↓
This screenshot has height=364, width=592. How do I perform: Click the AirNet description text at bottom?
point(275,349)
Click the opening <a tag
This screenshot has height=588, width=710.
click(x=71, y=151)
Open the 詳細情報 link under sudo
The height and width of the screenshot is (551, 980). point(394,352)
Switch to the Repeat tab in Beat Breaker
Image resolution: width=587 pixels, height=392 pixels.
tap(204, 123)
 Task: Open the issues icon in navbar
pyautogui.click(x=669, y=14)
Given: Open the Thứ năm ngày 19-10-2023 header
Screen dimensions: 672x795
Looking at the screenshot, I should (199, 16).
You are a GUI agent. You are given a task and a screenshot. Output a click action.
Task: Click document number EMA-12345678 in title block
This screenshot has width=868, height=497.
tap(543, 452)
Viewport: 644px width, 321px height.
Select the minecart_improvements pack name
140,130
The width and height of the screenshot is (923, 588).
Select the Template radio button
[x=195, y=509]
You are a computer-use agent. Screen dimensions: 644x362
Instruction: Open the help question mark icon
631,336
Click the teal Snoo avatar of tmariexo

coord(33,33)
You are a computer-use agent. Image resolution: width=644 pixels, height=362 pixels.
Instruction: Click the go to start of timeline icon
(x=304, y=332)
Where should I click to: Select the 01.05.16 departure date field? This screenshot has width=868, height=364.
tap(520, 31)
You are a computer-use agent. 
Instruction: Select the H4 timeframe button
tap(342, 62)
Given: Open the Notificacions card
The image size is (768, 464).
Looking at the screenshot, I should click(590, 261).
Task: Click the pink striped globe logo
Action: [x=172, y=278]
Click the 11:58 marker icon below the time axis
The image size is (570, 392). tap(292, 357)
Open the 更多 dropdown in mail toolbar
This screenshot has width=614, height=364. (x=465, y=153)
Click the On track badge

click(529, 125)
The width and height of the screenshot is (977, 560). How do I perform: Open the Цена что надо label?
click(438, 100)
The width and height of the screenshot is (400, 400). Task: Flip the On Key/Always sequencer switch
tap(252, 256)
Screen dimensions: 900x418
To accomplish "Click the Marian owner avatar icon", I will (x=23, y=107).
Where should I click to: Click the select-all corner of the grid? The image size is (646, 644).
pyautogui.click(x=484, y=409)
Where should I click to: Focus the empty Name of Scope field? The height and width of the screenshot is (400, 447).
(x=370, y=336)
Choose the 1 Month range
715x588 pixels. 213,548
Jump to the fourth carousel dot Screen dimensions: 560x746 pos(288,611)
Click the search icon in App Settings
↑
» **Problem to solve**: The lines to copy are those in the listing that contain the word "computer".

» **Response to this exercise**:
You are a computer-use agent. Screen dimensions: 644x362
You are a computer-use agent. Image resolution: width=644 pixels, height=362 pixels.
You are a computer-use agent. 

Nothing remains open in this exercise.